# Lokales Netzwerk: Hilfe zu Grundbegriffen



## exitboy (30. Oktober 2006)

Hallo,

ich lese gerade das Buch "Lokale Netzwerke" Dort werden im 2. Kapitel die Grundbegriffe für die Server eingeführt: u.a. Fileserver, Terminalserver, Anwendungsserver.

Meine Fragen:

In einem Sternförmigen Netzwerk wird illustriert, dass der Fileserver im Zentrum steht.

Ist dieser als Auffangstation zu verstehen, dass hier alle DatenPakete als Dateien kurz als temporäre Dateien zwischengespeichert werden? Warum wird dieser den benötigt. Würde nicht ein Hub oder so ausreichen um ein solches sternförmiges Netzwerk aufzubauen?
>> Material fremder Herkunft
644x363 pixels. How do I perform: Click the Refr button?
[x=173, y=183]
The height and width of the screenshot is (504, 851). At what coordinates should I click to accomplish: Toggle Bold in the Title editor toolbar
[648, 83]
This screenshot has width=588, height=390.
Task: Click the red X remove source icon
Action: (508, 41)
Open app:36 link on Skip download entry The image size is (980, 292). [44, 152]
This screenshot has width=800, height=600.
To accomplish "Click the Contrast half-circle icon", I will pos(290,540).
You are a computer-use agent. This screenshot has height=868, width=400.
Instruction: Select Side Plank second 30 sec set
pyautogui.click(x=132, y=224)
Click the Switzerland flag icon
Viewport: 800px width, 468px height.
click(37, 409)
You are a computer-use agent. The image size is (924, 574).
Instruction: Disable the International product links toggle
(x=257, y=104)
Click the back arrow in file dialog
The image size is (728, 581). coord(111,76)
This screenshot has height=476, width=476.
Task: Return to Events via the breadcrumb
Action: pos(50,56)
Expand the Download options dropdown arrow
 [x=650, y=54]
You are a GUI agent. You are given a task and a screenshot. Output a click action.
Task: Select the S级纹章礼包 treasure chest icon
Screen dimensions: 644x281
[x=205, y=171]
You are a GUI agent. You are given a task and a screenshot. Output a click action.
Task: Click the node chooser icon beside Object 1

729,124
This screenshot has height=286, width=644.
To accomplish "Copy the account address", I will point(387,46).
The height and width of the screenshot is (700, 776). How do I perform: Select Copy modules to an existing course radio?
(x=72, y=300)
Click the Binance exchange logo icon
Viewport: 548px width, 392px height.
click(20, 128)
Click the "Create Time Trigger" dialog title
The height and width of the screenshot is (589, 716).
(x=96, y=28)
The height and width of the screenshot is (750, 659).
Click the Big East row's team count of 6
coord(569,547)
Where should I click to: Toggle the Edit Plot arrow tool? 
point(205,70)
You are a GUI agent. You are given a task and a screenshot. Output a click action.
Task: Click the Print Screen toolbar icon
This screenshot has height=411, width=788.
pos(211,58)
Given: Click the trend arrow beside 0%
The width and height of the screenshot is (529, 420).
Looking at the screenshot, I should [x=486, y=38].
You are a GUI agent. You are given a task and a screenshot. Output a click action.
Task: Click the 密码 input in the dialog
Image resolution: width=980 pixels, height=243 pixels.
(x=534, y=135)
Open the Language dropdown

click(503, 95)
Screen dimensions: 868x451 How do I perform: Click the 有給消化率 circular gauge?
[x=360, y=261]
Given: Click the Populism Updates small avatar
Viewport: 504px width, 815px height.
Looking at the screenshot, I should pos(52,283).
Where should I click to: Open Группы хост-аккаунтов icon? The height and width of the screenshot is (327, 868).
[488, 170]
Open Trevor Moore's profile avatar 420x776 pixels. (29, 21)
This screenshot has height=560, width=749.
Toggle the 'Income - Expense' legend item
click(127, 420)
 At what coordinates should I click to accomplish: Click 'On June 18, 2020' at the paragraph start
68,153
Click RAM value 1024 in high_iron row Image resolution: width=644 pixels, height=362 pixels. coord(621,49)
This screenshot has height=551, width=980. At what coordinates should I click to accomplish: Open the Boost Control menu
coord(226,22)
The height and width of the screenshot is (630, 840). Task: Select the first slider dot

Welcher Server genau verteilt ein Betriebsystem? Der Fileserver als "Lieferant" oder der Terminalserver. Ich persönlich kenne Citrix, welches hier als Beispiel dargestellt wird. Arbeite auch damit, doch stellt dieser Terminalserver auch das Betriebssystem? Bei mir nicht. Wo kommt es dann her.

Ich habe Probleme die Definitionen auseinanderzuhalten. Irgendwie gehen alle drei Begriffe sehr ineinander über.


----------



## gorim (31. Oktober 2006)

Ich verstehe unter einem Fileserver einen Platz, wo ich alle meine Daten ablegen kann/muß. Als zentraler Ort, damit andere Mitarbeiter eben auch auf diese Daten zugreifen können und nicht überall verstreut auf den einzelnen Rechnern der Mitarbeiter liegen. Außderdem vereinfacht es das Backup.

Das Schaubild ist wohl eher logisch zu betrachten und stellt nicht die Netzwerktopologie dar.

Zum Teminalserver kann ich nur aus Windowssicht etwas sagen. Hier loggt man sich direkt auf dem Server ein und hat dort seine Arbeitsumgebung. Man sitzt zwar an seinem eigenen Rechner, benutzt aber Programme, die auf dem Server installiert sind. Es werden also nur die Ein/Ausgabe umgeleitet. Das geht sogar soweit, daß es zwei unterschiedliche Betriebssystem sein können.

Was genau ein Anwendungsserver sein soll kann ich dir nicht sagen. Schau doch mal bei der wikipedia vorbei.

bis dann
gorim


----------



## Dennis Wronka (31. Oktober 2006)

exitboy hat gesagt.:


> In einem Sternförmigen Netzwerk wird illustriert, dass der Fileserver im Zentrum steht.
> 
> Ist dieser als Auffangstation zu verstehen, dass hier alle DatenPakete als Dateien kurz als temporäre Dateien zwischengespeichert werden? Warum wird dieser den benötigt. Würde nicht ein Hub oder so ausreichen um ein solches sternförmiges Netzwerk aufzubauen?


Also, in der Regel *benoetigt* man einen Switch (oder Hub, aber besser Switch, dazu etwas spaeter mehr) um ein Sternnetz zu bauen. Es sei denn man moechte einen zentralen Rechner mit einem Haufen an Netzwerkkarten ausstatten, was nicht nur teuer sondern auch verdammt unpraktisch waere.
Der Fileserver hat mit den Paketen nichts am Hut, in einem geswitchten Netz wird dieser auch nur die Pakete empfangen die fuer ihn bestimmt sind, ansonsten nichts. Es gehen also nicht grundsaetzlich alle Pakete hier durch.
Nun mal kurz zum Thema Hub/Switch. Ein Switch bietet Dir den Vorteil, dass er etwas intelligenter ist als ein Hub. Ein Datenpaket was an einem Hub ankommt wird einfach auf allen Ports repliziert und kann somit von jedem Rechner empfangen werden. Dadurch wird natuerlich das ausspionieren der Verbindungen anderer User im Netz recht einfach. Dies verhindert ein Switch indem er sich merkt welche MAC-Addresse an welchem Port zu finden ist. Somit wird ein eingehendes Paket nur auf dem Port ausgegeben wo auch der richtige Empfaenger zu finden ist. Da manchmal die "totale Ueberwachung" nicht unnuetzlich ist, bietet einige Switches sogenannte Sniffer-Ports wo wie bei einem Hub saemtlicher Traffic repliziert wird und somit abhoerbar ist.

Uebrigens, wenn ein Rechner von Paketen durchlaufen wird, sie also sozusagen auf einer Seite rein und auf der anderen wieder rausgehen ist dies ein Router. Ein Router wird, wie Dir sicher bekannt sein duerfte, dazu genutzt um mehrere Netzwerke miteinander zu verbinden. Dies kann, wie hier jetzt, ein Rechner sein, oder wie in vielen Haushalten eine kleine lustige Box, welche dann in der Regel auch noch als Switch oder Hub dient.


----------